WHAT YOU SHOULD DO:
Copy the rows verbatim, beginning with the line containing "This screenshot has" and continuing through the line containing "center [20, 214].", both included.

EXTRACTED ENTRIES:

*** Block opens ***

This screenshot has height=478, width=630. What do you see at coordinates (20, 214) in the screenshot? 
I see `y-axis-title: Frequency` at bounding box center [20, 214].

*** Block closes ***
*** Block opens ***

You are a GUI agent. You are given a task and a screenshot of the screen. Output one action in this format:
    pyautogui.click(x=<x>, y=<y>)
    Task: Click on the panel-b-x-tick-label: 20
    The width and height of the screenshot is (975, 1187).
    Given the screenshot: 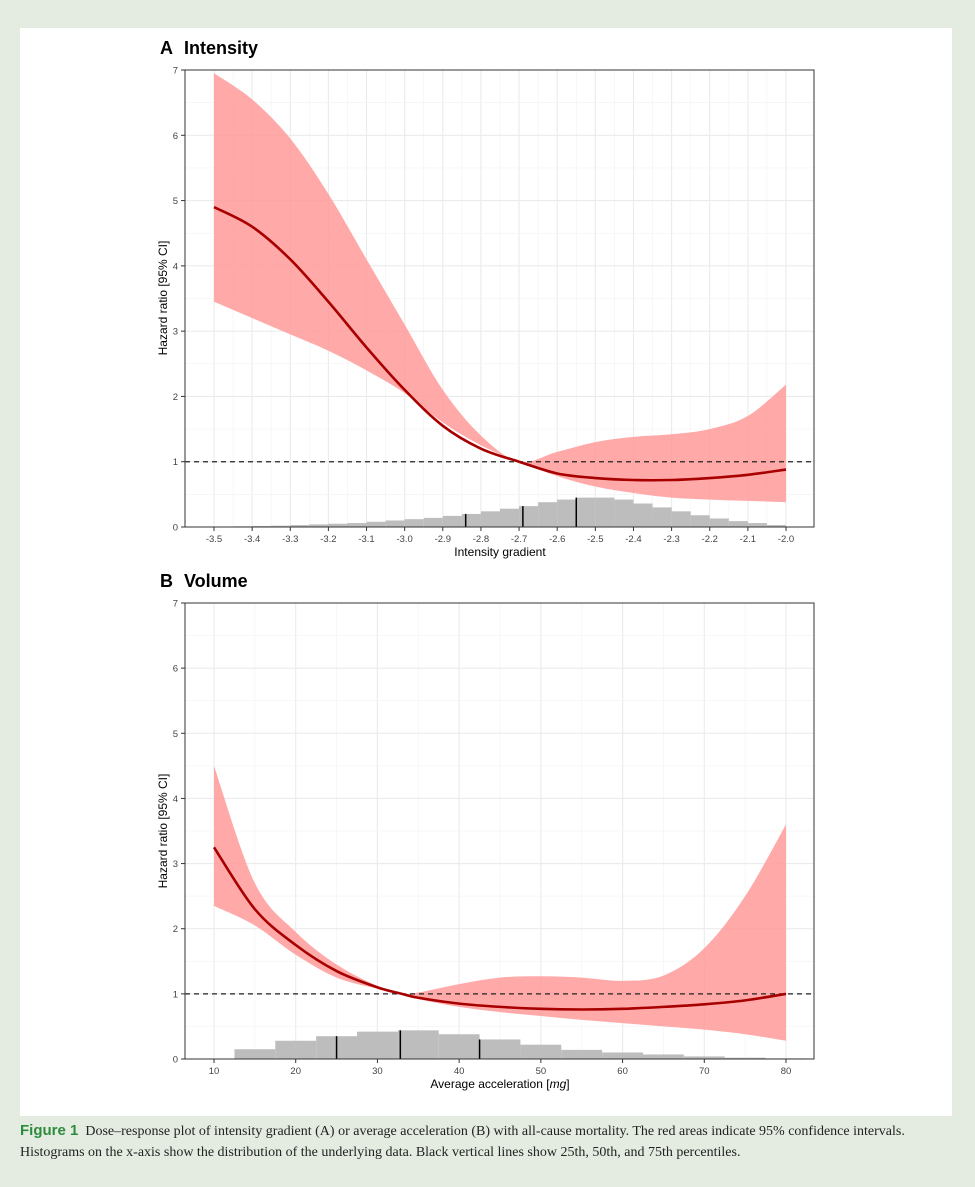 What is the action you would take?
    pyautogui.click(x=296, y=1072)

*** Block closes ***

TASK SOLUTION:
This screenshot has height=478, width=630. What do you see at coordinates (20, 214) in the screenshot? 
I see `y-axis-title: Frequency` at bounding box center [20, 214].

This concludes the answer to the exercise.